MR. Floyd

Por Paloma C. Mamede - 29/06/2020


Mural George Floyd - Xena Goldman, Cadex Herrera, Greta McLain, Niko Alexander e Pablo Hernandez, 2020 - Minneapolis
Foto: Lorie Shaull

Não é fácil falar desse assunto, primeiro porque tenho que assumir descaradamente a minha falta de empatia em tantos momentos…Vou começar a dizer que sempre fui desajustada demais, e nunca me encaixei em nenhum lugar. E, por causa disso, durante muito tempo fiquei envolta dos meus próprios problemas, sem olhar profundamente para as dificuldades alheias. Mas vamos lá, meus melhores amigos da vida sempre foram negros. Eu não sei explicar o motivo e não foi por escolha consciente, eu sempre estava ali perto deles. Na escola, logo que H. chegou, foi a minha melhor amiga inseparável até que mudasse de escola. Tive outro amigo próximo F.W, que inclusive cheguei a ser a madrinha de casamento dele, pena que não durou muito, e chorei inconsoladamente por dias, porque o casamento deles chegou ao fim.

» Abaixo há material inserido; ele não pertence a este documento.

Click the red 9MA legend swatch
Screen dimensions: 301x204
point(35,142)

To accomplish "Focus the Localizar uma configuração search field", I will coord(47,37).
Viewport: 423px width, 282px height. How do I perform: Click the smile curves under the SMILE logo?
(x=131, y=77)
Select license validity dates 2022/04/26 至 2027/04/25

Depois da escola, tive outro melhor amigo, que eu considerava como um irmão mais velho, F.P. Pena que nessa situação tivemos um desentendimento tão feio que nunca mais voltamos a nos falar, acredito que ele esteja bem, e que foi melhor assim para gente. Na faculdade, T. sempre estava comigo, também éramos inseparáveis. Além disso, sempre tive uma amiga menina poeta, A. que não conheci em um ambiente escolar, mas que é minha amiga desde meus 14 anos. Por que estou citando todos os meus melhores amigos e enfatizando que eles são negros? Simples, porque mesmo vivendo com eles o tempo inteiro, eu demorei muitos anos para entender que eles passavam por dores muito maiores que as minhas, na verdade foi bem no meio do curso de graduação que houve um estalo na minha mente e eu passei a enxergar a realidade nua e crua.

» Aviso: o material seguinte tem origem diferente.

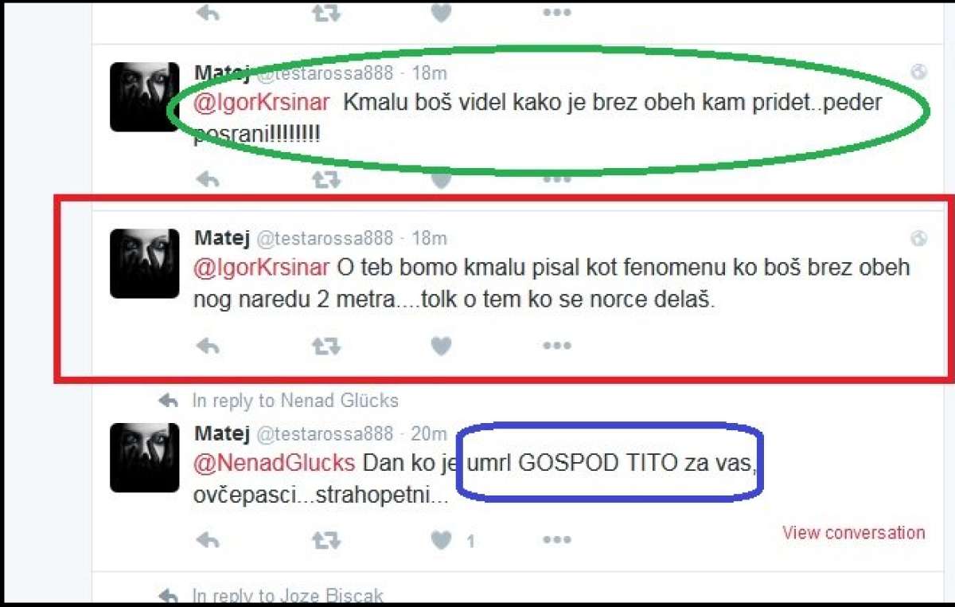Retweet the 'O teb bomo kmalu' tweet

point(325,346)
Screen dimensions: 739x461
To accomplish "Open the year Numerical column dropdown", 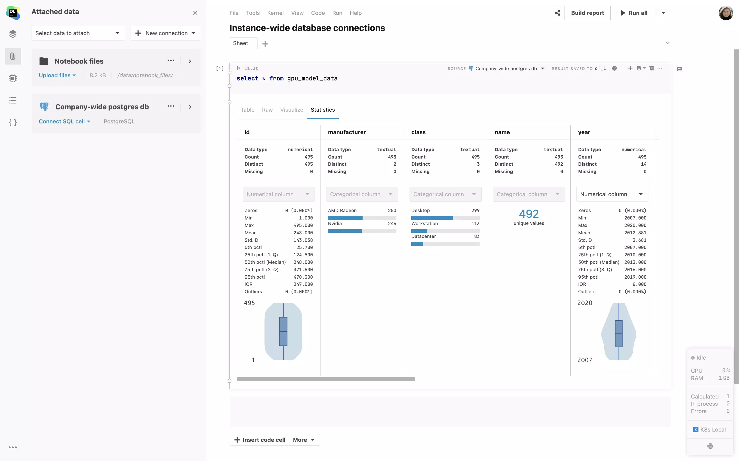I will click(x=612, y=194).
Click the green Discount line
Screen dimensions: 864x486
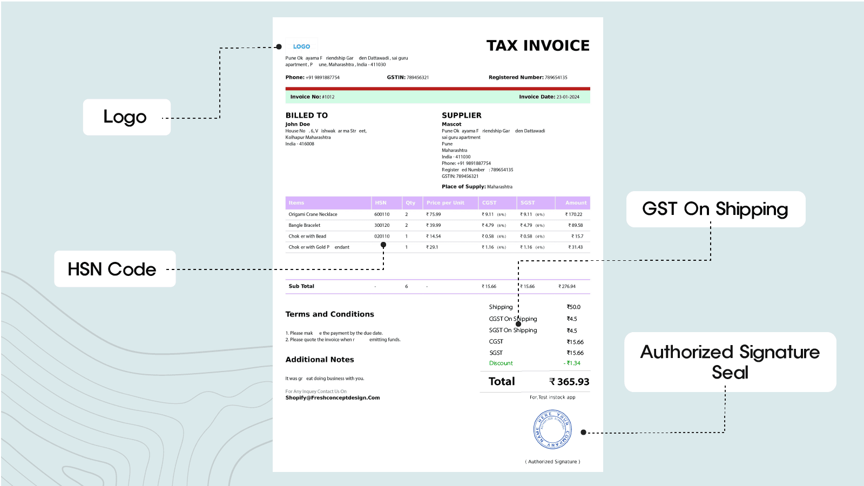pyautogui.click(x=501, y=363)
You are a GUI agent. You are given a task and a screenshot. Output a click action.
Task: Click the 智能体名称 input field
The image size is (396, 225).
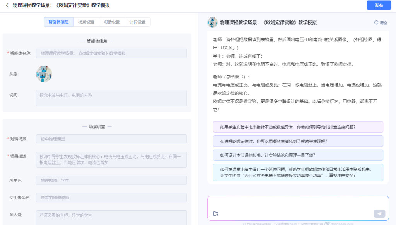point(111,53)
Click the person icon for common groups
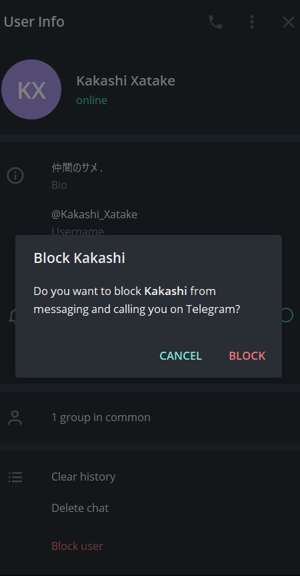This screenshot has width=300, height=576. coord(15,418)
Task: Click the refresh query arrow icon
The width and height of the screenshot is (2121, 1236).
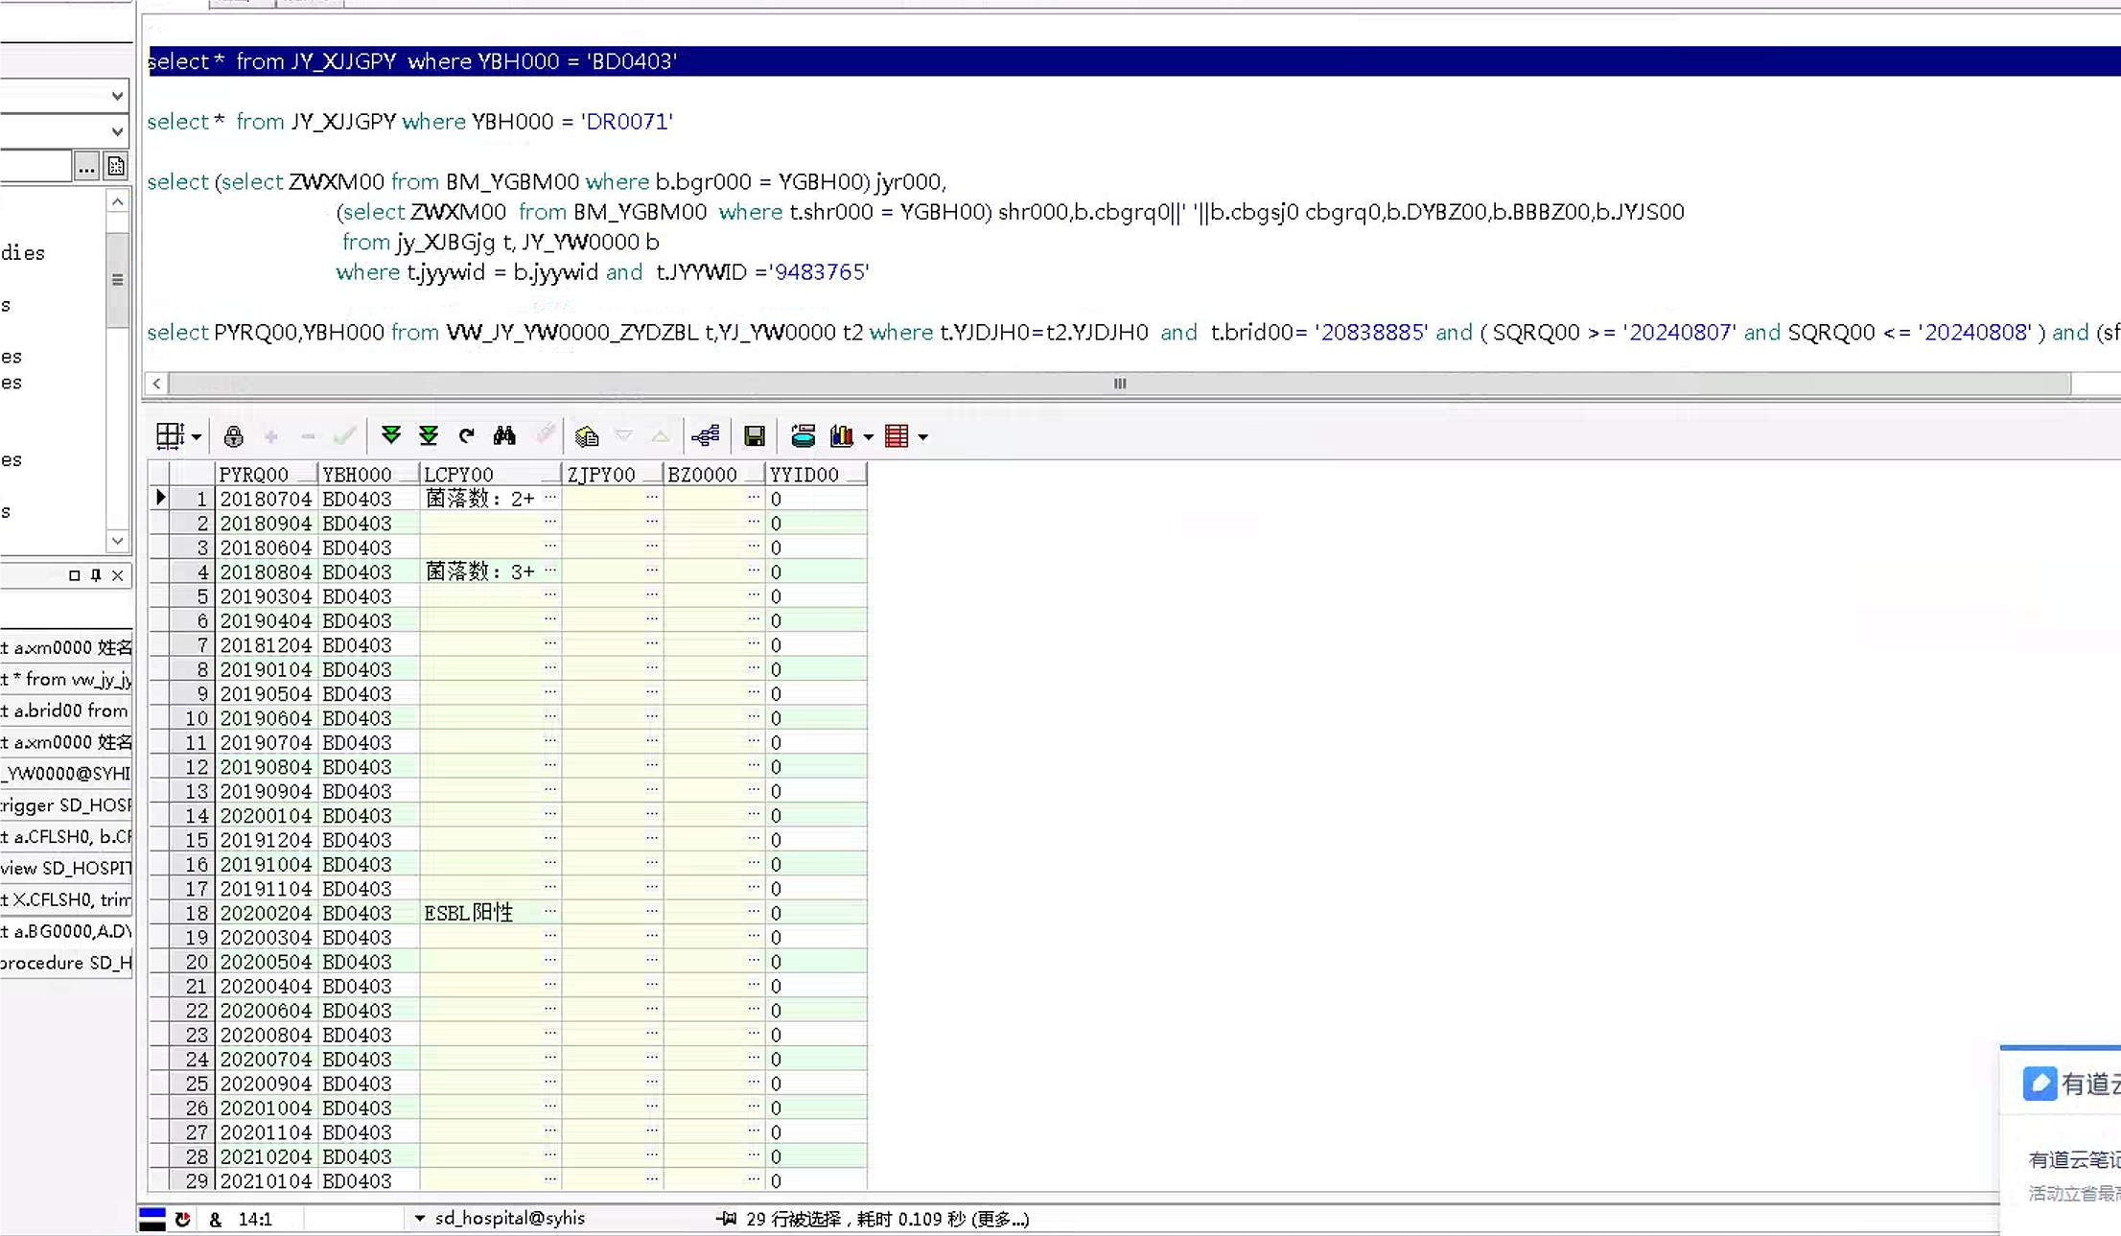Action: (x=467, y=436)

É muito devastador, você perceber que estava tão envolta nos próprios abismos que nunca parou para refletir nenhum segundo que seus melhores amigos tinham que enfrentar algo tão inumado todos os dias, recentemente lembrei de um episódio, na segunda série. A gente tinha um professor incrível, que fazia dinâmicas,G. ensinava com o coração, era o professor de Ciências Naturais. Era o único que de fato acreditava no nosso potencial, era o único que nos inspirava e nos fazia acreditar em nós mesmos. Um dia ele disse, meninos se vocês forem parados pela polícia, sejam educados, apenas deixem eles revistar vocês. Ontem quando eu estava indo para casa, fui revistado várias vezes. Nós ficamos inconformados: Mas, por quê? Por que o nosso herói, nosso ídolo, tinha que ser revistado como se fosse um criminoso? 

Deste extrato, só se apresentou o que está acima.